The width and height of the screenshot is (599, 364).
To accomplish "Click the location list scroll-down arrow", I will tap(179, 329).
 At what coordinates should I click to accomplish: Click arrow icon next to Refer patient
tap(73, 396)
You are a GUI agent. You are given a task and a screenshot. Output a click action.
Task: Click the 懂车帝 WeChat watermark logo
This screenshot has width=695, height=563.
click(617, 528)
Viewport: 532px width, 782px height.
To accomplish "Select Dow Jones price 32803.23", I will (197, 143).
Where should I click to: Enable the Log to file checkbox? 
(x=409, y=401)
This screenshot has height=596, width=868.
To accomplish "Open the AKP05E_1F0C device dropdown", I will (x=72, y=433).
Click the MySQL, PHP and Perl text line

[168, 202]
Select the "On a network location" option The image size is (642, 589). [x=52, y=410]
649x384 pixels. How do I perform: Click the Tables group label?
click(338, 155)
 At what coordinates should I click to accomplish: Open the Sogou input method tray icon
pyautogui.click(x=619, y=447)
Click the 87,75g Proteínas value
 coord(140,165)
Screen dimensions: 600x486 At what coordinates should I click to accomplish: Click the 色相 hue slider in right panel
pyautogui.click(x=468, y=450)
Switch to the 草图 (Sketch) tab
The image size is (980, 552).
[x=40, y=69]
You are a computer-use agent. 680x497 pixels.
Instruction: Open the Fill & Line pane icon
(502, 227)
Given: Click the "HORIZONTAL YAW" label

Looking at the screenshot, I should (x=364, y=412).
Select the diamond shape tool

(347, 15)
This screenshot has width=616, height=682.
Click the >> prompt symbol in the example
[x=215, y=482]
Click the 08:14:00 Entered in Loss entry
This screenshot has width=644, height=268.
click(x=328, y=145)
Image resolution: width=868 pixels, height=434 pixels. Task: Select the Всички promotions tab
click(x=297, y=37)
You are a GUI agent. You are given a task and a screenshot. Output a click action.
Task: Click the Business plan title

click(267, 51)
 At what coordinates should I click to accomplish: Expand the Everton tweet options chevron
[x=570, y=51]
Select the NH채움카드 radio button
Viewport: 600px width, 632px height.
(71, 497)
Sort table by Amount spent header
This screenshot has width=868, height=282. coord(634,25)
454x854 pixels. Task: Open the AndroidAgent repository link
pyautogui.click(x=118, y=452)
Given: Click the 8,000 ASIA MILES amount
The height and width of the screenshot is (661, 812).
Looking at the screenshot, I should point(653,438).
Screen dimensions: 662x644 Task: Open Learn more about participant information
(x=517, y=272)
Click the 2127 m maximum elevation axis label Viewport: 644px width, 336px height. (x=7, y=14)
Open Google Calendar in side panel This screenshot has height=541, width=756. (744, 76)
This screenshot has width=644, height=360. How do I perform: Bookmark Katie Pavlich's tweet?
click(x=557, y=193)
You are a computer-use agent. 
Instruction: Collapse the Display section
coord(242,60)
════════════════════
Problem requirements
This exercise needs each record retyped exactly as shown.

Result of the task
The width and height of the screenshot is (599, 364).
To accomplish "Click the location list scroll-down arrow", I will tap(179, 329).
 At what coordinates should I click to accomplish: Click arrow icon next to Refer patient
tap(73, 396)
You are a GUI agent. You are given a task and a screenshot. Output a click action.
Task: Click the 懂车帝 WeChat watermark logo
This screenshot has width=695, height=563.
click(617, 528)
Viewport: 532px width, 782px height.
To accomplish "Select Dow Jones price 32803.23", I will (197, 143).
Where should I click to: Enable the Log to file checkbox? 
(x=409, y=401)
This screenshot has height=596, width=868.
To accomplish "Open the AKP05E_1F0C device dropdown", I will (x=72, y=433).
Click the MySQL, PHP and Perl text line

[168, 202]
Select the "On a network location" option The image size is (642, 589). [x=52, y=410]
649x384 pixels. How do I perform: Click the Tables group label?
click(338, 155)
 At what coordinates should I click to accomplish: Open the Sogou input method tray icon
pyautogui.click(x=619, y=447)
Click the 87,75g Proteínas value
 coord(140,165)
Screen dimensions: 600x486 At what coordinates should I click to accomplish: Click the 色相 hue slider in right panel
pyautogui.click(x=468, y=450)
Switch to the 草图 (Sketch) tab
The image size is (980, 552).
[x=40, y=69]
You are a computer-use agent. 680x497 pixels.
Instruction: Open the Fill & Line pane icon
(502, 227)
Given: Click the "HORIZONTAL YAW" label

Looking at the screenshot, I should (x=364, y=412).
Select the diamond shape tool

(347, 15)
This screenshot has width=616, height=682.
Click the >> prompt symbol in the example
[x=215, y=482]
Click the 08:14:00 Entered in Loss entry
This screenshot has width=644, height=268.
click(x=328, y=145)
Image resolution: width=868 pixels, height=434 pixels. Task: Select the Всички promotions tab
click(x=297, y=37)
You are a GUI agent. You are given a task and a screenshot. Output a click action.
Task: Click the Business plan title

click(267, 51)
 At what coordinates should I click to accomplish: Expand the Everton tweet options chevron
[x=570, y=51]
Select the NH채움카드 radio button
Viewport: 600px width, 632px height.
(71, 497)
Sort table by Amount spent header
This screenshot has width=868, height=282. coord(634,25)
454x854 pixels. Task: Open the AndroidAgent repository link
pyautogui.click(x=118, y=452)
Given: Click the 8,000 ASIA MILES amount
The height and width of the screenshot is (661, 812).
Looking at the screenshot, I should point(653,438).
Screen dimensions: 662x644 Task: Open Learn more about participant information
(x=517, y=272)
Click the 2127 m maximum elevation axis label Viewport: 644px width, 336px height. (x=7, y=14)
Open Google Calendar in side panel This screenshot has height=541, width=756. (744, 76)
This screenshot has width=644, height=360. How do I perform: Bookmark Katie Pavlich's tweet?
click(x=557, y=193)
You are a computer-use agent. 
Instruction: Collapse the Display section
coord(242,60)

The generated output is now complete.